The view that Americans get very little medical bang for their bucks is further echoed by other organizations and researchers. Back in 2010, a report by the Commonwealth Fund explained that the US ranked last among seven countries (Australia, Canada, Germany, the Netherlands, New Zealand, the UK, and the US) in regards to the quality, level of access, and efficiency of its medical system. American citizens ranked lowest for longevity and overall health condition among those countries as well. The situation didn’t much improve by 2017, when a report from the Organisation for Economic Co-operation and Development (OECD) noted that “life expectancy in the United States was slightly lower [by two years] than the OECD average, despite very high levels of health spending,” despite the fact that it was one year over the average back in 1970, and that the quality of healthcare was close to OECD average despite spending being more than double the average ($9,892 compared to $4,003, adjusted for local costs). And they’re just a few out of many.
The Medicare for All Act would benefit low-income households the most, the authors explain, which are the most at-risk segment of the population and also the least likely to afford and access health care.
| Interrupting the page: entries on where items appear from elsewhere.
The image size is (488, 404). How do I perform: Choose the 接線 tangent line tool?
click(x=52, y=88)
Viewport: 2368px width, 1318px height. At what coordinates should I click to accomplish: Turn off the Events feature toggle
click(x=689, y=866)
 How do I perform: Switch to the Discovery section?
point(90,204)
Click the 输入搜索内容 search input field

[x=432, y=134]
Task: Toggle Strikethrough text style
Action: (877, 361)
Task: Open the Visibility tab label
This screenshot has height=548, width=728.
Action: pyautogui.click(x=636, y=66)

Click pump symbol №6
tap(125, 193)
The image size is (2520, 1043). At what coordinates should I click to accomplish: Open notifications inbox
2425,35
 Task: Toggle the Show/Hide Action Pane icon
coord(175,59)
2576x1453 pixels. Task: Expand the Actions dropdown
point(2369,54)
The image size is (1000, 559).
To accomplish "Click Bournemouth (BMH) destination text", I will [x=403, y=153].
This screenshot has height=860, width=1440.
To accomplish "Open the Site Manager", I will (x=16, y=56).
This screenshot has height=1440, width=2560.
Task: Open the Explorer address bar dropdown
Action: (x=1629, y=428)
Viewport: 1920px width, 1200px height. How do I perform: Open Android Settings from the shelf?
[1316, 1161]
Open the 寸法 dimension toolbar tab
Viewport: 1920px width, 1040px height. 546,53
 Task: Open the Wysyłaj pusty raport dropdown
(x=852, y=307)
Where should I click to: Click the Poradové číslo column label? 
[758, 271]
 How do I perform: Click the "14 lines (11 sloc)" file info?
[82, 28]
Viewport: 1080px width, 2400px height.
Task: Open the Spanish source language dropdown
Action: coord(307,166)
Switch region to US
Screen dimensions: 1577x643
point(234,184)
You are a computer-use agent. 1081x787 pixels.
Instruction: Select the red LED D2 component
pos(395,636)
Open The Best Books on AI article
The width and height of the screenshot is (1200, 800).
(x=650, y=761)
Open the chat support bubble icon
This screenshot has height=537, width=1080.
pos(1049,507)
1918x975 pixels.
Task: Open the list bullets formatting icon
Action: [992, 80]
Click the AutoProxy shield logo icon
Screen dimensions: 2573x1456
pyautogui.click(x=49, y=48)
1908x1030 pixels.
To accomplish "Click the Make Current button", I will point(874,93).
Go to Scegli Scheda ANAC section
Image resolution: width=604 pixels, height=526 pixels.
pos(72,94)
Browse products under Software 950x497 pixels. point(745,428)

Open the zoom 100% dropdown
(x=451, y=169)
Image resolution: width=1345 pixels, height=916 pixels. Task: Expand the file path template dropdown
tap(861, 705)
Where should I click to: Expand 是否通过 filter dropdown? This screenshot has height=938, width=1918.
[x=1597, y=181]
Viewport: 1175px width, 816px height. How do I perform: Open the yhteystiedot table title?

Single-payer health-care schemes involve the government paying for health coverage, for everyone, with funds it raises through taxation or other means. “Single-payer” here describes a mechanism by which healthcare is paid for by a single public authority (as opposed to a mix of public and private actors or a single private entity).
Such systems help keep costs down by allowing the government to negotiate the price of drugs and services on behalf of patients — which virtually always translates into better deals — and removes most of the private healthcare-insurance bureaucracy. Currently, around 25% of all healthcare spending in the US is ‘wasted‘; high costs of drugs and medical devices relative to other countries further gobble up funds, as does low social spending.
For the study, the team looked at projected spending under the Medicare for All Act and developed the Single-payer Healthcare Interactive Financing Tool (SHIFT, accessible here) to test scenarios in which key variables underpinning healthcare costs change in the future. All in all, they report that the Medicare for All Act would lead to both improved service, insurance expansion, greater efficiency, lower drug prices, and “yield net savings for the health-care system across a wide range of [scenarios]” for patients and medical institutions both.
“Applying the fees negotiated by Medicare across all services for all individuals, we calculated that hospital fees would be reduced by [5% to 54%] and clinical service fees by [7% to 38%], amounting to annual savings of $100 billion,” the team explains.
“From the perspective of health-care providers, lower fees per service would be offset by savings from reduced billing and administrative tasks, which represent a $768 billion cost for health-care providers. Consolidation of billing into a unified system is estimated to have the potential to reduce this expenditure by $284 billion, which would be more than double the proposed change in fees”.
The authors further note that such a system would lead to the elimination of unpaid bills, which currently amount to “$35 billion annually for hospitals alone” and reduce the “overwhelming paperwork” required of physicians, which is a leading cause for burnout.
The paper “Improving the prognosis of health care in the USA” has been published in the journal The Lancet.